The construction of the brand-new Euralille business district in 1988 (now the third largest in France) and the arrival of the TGV and then the Eurostar in 1994 put Lille at the heart of the major European capitals. The development of its international airport, annual events such as the Braderie de Lille in early September (attracting three million visitors), the development of a student and university center (with more than 110,000 students, the third largest in France behind Paris and Lyon), its ranking as a European Capital of Culture in 2004 and the events of Lille 2004 (European Capital of Culture) and Lille 3000 are the main symbols of this revival. The European metropolis of Lille was awarded the "World Design Capital 2020".

History

Origins
Archeological digs seem to show the area as inhabited by as early as 2000 BC, most notably in the modern quartiers of Fives, Wazemmes and Vieux Lille. The original inhabitants of the region were the Gauls, such as the Menapians, the Morins, the Atrebates and the Nervians, who were followed by Germanic peoples: the Saxons, the Frisians and the Franks.

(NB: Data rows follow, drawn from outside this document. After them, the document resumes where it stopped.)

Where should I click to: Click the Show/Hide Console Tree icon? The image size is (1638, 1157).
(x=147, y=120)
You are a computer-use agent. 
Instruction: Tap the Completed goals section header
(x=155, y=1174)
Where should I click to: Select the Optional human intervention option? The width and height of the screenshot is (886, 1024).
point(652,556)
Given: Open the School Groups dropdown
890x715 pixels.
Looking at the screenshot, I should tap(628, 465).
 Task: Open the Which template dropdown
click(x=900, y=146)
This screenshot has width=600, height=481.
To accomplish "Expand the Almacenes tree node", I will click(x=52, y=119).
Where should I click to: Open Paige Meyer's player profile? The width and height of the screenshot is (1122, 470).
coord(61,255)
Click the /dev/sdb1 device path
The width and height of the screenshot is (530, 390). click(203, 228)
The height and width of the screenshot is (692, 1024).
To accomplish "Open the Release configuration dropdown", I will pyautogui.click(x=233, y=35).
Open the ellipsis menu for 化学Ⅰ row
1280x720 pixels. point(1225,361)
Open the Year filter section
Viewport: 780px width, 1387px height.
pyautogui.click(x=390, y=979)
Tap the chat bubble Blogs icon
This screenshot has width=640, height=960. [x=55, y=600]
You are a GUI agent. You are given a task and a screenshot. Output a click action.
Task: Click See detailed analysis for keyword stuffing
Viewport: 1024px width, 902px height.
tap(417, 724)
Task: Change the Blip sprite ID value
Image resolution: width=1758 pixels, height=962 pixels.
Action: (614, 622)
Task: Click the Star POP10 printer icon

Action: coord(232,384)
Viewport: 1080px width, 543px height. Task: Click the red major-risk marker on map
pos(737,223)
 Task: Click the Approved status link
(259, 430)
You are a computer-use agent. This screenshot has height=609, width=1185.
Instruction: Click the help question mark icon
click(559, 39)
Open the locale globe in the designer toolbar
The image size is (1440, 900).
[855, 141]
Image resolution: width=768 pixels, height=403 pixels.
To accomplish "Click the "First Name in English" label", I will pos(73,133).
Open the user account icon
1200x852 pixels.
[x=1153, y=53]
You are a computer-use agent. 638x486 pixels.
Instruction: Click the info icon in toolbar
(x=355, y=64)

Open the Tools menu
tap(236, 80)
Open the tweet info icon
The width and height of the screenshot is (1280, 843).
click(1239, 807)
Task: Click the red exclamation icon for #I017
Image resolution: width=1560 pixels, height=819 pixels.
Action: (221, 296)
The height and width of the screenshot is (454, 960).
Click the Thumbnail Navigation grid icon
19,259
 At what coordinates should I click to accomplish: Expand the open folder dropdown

The legend of "Lydéric and Phinaert" puts the foundation of the city of Lille at 640. In the 8th century, the language of Old Low Franconian was spoken, as attested by toponymic research. Lille's Dutch name is Rijsel, which comes from ter ijsel (at the island) from Middle Dutch ijssel ("small island, islet"), calque of Old French l'Isle ("the Island"), itself from Latin Īnsula, from īnsula ("island").

From 830 to around 910, the Vikings invaded Flanders. After the destruction caused by Normans' and the Magyars' invasion, the eastern part of the region was ruled by various local princes.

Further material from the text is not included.